By 1990, the Transputer was falling behind mainstream processor development, but it provided extensive experience in running code in parallel across multiple processor cores that was later used in the design of computer clusters. Between 2003-2006, Apple shipped thousands of Xserves with PowerPC G4 and G5 processors to build supercomputer clusters.
Apple’s first Macs with dual processors came in 2000, with PowerPC 7400 (G4) chips in Power Mac G4 desktop systems. In 2005, the Power Mac G5 was the first Mac to use dual-core PowerPC G5 processors, then the iMac 17-inch of 2006 used Apple’s first Intel Core Duo processor with two cores.
Since Apple has been switching architecture to its own chips from 2020, every Mac comes with multiple CPU cores of two different types, and runs macOS with its support for both preemptive and cooperative multitasking. What we have now, though, is the inverse of where this all started, multiple processor cores on which threads are really executing simultaneously, and have no need to pretend. For those, Swift 6 supports structured concurrency to address many of the problems encountered in parallel processing and cooperative multitasking.

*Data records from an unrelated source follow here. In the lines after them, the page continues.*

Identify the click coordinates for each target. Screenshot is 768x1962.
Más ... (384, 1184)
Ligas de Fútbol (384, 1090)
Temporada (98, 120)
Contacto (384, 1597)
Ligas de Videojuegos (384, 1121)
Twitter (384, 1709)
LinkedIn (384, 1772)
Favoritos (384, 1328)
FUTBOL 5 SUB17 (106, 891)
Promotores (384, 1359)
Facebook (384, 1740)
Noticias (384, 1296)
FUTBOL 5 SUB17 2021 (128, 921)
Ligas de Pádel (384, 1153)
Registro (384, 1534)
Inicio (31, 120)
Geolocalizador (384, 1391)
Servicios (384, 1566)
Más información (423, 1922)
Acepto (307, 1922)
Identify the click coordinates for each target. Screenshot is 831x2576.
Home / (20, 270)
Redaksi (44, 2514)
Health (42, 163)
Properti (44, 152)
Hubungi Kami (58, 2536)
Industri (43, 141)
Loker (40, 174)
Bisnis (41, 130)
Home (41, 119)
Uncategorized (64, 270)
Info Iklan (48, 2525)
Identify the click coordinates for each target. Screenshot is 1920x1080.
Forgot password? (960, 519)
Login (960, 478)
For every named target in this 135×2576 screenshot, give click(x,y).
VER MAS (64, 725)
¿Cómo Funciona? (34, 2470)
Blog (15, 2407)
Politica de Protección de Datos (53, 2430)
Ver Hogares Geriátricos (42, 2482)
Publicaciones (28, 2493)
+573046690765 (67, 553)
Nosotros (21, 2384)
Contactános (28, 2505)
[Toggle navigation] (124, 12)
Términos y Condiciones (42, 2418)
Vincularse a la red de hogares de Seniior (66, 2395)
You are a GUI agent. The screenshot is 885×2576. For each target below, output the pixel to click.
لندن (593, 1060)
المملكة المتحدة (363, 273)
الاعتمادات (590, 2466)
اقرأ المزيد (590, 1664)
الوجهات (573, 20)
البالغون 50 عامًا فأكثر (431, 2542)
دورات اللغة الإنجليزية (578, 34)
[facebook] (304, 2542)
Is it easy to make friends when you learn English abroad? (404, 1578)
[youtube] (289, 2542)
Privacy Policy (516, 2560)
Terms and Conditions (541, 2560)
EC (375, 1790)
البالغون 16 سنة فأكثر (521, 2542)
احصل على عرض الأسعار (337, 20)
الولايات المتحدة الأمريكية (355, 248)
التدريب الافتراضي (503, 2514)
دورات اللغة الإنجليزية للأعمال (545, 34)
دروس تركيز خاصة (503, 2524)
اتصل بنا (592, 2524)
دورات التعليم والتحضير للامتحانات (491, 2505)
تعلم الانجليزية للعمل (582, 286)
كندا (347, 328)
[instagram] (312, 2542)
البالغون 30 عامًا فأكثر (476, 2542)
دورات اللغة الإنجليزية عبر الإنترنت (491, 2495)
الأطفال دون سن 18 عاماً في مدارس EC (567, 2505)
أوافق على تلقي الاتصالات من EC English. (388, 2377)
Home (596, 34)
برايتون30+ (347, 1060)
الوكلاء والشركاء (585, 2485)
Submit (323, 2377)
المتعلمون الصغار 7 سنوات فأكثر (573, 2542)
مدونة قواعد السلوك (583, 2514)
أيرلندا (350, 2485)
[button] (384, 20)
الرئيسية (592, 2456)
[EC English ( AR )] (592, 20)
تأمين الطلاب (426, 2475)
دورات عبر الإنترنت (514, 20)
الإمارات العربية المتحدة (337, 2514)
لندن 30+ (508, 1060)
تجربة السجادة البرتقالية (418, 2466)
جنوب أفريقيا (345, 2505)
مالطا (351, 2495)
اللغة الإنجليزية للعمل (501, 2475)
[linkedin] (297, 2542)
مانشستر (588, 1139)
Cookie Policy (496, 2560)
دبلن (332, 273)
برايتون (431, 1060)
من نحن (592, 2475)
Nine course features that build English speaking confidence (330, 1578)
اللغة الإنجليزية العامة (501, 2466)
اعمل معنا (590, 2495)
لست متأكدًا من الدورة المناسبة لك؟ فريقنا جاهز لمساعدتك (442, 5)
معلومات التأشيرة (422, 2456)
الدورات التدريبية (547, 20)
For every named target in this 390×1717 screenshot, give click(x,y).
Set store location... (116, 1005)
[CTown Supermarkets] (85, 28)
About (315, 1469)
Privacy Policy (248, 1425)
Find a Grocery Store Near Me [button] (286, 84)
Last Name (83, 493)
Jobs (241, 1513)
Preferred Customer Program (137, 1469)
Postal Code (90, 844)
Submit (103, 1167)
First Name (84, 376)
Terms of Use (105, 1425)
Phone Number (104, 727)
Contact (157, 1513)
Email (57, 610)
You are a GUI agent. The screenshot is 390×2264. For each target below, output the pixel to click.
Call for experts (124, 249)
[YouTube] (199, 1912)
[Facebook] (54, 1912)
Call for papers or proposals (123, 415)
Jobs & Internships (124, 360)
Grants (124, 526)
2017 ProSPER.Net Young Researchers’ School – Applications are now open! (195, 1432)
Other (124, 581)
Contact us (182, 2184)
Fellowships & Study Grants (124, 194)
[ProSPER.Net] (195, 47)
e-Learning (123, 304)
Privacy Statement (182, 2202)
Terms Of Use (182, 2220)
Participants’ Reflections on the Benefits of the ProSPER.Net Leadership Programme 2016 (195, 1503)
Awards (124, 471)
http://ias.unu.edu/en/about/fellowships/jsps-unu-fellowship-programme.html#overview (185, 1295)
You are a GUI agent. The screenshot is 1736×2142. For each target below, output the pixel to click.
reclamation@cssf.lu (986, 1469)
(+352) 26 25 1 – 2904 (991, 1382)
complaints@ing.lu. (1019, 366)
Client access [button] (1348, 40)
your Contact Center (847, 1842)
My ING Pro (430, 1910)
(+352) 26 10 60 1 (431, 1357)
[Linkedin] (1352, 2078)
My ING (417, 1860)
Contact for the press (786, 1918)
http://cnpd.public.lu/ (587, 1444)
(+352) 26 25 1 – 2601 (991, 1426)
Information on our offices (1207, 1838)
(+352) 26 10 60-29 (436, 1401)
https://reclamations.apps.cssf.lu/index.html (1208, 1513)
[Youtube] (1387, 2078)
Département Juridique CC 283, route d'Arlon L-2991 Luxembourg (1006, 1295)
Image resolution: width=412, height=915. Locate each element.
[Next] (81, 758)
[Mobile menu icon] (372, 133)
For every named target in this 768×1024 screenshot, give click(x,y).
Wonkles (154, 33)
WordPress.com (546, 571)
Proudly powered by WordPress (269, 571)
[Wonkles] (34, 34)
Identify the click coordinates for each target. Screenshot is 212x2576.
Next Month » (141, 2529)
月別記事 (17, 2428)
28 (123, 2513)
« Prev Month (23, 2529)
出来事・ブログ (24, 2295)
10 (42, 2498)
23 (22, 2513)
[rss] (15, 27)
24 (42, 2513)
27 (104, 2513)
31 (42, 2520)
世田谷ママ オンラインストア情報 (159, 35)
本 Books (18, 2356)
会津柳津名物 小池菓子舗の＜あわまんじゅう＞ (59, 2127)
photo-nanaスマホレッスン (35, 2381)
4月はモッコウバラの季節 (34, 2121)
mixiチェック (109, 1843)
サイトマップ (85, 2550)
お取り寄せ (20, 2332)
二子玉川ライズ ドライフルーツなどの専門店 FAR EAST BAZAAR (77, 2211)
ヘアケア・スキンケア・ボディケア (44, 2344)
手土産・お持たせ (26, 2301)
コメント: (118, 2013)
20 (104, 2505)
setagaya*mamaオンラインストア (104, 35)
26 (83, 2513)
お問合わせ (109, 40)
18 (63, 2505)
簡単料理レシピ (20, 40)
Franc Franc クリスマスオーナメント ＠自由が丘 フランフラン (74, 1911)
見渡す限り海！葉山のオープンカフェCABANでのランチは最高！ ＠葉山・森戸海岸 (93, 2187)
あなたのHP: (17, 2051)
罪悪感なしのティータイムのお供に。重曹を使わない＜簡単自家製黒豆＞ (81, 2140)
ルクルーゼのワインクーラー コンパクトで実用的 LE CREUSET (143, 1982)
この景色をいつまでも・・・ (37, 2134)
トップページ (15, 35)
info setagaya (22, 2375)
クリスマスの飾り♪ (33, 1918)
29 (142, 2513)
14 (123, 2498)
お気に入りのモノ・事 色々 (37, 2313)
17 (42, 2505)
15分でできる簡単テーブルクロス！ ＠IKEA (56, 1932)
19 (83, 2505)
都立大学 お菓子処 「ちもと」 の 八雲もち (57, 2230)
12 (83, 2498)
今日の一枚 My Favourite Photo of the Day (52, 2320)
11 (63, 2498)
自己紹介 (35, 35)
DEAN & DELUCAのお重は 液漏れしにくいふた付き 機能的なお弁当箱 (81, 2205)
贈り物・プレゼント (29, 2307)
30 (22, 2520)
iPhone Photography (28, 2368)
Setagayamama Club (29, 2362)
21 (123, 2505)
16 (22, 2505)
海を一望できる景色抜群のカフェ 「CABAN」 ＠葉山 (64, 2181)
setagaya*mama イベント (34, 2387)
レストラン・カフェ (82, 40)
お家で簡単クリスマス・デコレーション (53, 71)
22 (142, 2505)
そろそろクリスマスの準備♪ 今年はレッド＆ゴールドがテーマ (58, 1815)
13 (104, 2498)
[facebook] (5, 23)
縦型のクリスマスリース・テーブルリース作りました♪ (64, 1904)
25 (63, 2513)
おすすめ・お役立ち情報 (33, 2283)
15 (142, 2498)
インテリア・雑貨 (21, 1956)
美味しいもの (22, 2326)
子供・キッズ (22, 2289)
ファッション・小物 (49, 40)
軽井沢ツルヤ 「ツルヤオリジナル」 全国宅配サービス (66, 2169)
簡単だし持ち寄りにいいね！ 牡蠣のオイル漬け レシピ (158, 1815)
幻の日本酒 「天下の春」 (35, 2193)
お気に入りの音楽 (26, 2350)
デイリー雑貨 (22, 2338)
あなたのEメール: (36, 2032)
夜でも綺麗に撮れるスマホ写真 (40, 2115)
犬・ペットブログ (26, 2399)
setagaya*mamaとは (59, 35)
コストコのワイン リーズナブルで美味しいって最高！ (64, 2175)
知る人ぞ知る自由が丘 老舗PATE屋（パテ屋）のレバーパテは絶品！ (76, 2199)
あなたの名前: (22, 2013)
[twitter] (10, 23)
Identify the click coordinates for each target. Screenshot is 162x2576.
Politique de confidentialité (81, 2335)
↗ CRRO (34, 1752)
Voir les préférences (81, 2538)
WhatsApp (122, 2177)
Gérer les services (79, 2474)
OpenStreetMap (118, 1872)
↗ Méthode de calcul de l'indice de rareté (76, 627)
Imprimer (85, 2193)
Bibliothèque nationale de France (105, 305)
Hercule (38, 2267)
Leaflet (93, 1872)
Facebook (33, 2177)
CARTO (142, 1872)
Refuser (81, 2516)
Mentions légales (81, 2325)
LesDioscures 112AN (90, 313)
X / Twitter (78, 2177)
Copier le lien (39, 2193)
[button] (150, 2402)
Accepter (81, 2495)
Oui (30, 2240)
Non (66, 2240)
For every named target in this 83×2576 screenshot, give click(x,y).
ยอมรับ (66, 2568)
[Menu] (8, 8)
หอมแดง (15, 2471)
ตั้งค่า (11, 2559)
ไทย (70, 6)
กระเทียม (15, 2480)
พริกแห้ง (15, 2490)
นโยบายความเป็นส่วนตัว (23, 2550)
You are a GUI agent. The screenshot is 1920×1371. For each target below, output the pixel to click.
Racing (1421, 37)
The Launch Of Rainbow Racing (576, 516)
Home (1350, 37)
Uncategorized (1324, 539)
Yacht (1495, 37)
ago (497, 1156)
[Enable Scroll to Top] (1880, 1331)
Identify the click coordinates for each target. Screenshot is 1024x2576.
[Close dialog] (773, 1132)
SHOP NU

For the sake of example, assume an app needs to access two types of remote information stored in Property Lists on a server somewhere. One type it parses into a list of Updates, the other into a list of Versions. Because those have to be fetched over the network, building those lists could take some seconds, and on occasion might fail altogether. One way to tackle this is with a function loadUpdatesAndVersions() shown below.
This first calls a child task asynchronously, which tries to load the Updates (shown in blue). As soon as that task is running, the main function calls a similar child task to load the Versions (blue). The main task is then suspended as it awaits the lists of Updates and Versions from those child tasks, in the last line of code, which returns the two lists to the rest of the app.
This may appear trivially simple, but building it into the Swift language enables replacement of a lot of contorted code that had been used previously.
In 40 years we have progressed from multitasking of single processors, and massively parallel computing, to cooperative multitasking of multiple cores. It has already been quite a journey.